■ **Extrait source**:
^^^^^^^^
En Albanie, dans les tunnels percés à flanc de montagne par le tyran paranoïaque Enver Hoxha, des anchois marinent tranquillement là où étaient entreposées jadis les armes qui devaient défendre l’ancien régime communiste contre les attaques ennemies.

Au coeur du petit pays des Balkans, l’ex-base militaire de Labinot-Fushë s’est muée en usine surréaliste de transformation du poisson. Statues, fresques, photos, le gigantesque site qu’on dirait tout droit sorti de l’imagination d’un Dali égaré au pays du réalisme socialiste est truffé de références historiques et littéraires.

L’entreprise Rozafa, qui a exporté l’année dernière pour 32 millions d’euros de produits de la mer, est née voici six ans sur les décombres d’un ancien camp militaire construit par l’occupant italien pendant la Seconde guerre mondiale.

Au sortir du conflit, les communistes d’Enver Hoxha avaient hérité de la base nichée au pied des montagnes de Griqan.

Le défunt dictateur, qui s’était fâché avec la terre entière — Occident, ex-URSS, ex-Yougoslavie, Chine– y avait fait creuser dans les années 1970 trois tunnels pour protéger ses armes et munitions.

Après la chute du régime, lors d’une rébellion armée contre le pouvoir en 1997, les insurgés avaient complètement saccagé le site et fait main basse sur des Kalachnikov, canons et autres véhicules blindés. Dans toute l’Albanie, un million d’armes s’étaient volatilisées, selon les estimations de l’armée et de la police.

“Dans ces lieux, il n’y avait que des ruines et tout faisait penser au monde d’après Hiroshima”, raconte à l’AFP Gjergj Luca, entrepreneur fantasque de 55 ans, fils d’acteurs ultra connus en Albanie et ancien acteur lui-même.
^^^^^^^^
■ **Jeu de données**:
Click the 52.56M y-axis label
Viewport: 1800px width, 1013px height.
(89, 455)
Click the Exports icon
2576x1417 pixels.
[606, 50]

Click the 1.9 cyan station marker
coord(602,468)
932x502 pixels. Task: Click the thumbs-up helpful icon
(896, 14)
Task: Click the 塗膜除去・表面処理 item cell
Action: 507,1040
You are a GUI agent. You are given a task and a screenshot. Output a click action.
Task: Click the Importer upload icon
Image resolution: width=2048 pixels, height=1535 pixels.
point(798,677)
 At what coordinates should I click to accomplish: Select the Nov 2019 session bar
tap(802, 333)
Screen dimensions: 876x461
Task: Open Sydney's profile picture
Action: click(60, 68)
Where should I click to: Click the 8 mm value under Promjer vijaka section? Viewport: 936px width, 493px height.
^^^^^^^^
■ **Problème à résoudre**: Poursuivez l'extrait sur l'usine de poisson de Labinot-Fushë à partir de sa dernière phrase. Le matériel ci-dessus est indépendant de l'extrait sur l'usine de poisson de Labinot-Fushë.

■ **Réponse**:
Aujourd’hui, les portes d’entrée des trois tunnels d’Hoxha sont surmontées de têtes gigantesques de héros de la nation tels que Skanderbeg. Dans les entrailles de la terre, s’alignent des rangées de fûts de saumure remplis d’anchois serrés comme des sardines.

“Ici, on ne sait pas par où on entre et par où on sort”, rigole Vjollca Kaculli, 40 ans, responsable du conditionnement. Les tunnels “sont tellement entrelacés qu’ils sont comme des écailles de poissons”.

– Concombres hongkongais-

Tout près, dans d’immense hangars, des armées d’ouvrières en charlottes bleues lèvent les filets d’anchois au son de la pop diffusée à plein tube. Elles décortiquent aussi des crevettes importées d’Europe du Nord où elles seront réexpédiées ou conditionnent des concombres de mer destinés à Hong Kong.

L’entreprise est le principal employeur de cette région pauvre rongée par le chômage. Près de 1.500 personnes y travaillent, principalement des femmes rémunérées au kilo traité, soit une vingtaine d’euros par jour, le salaire moyen en Albanie.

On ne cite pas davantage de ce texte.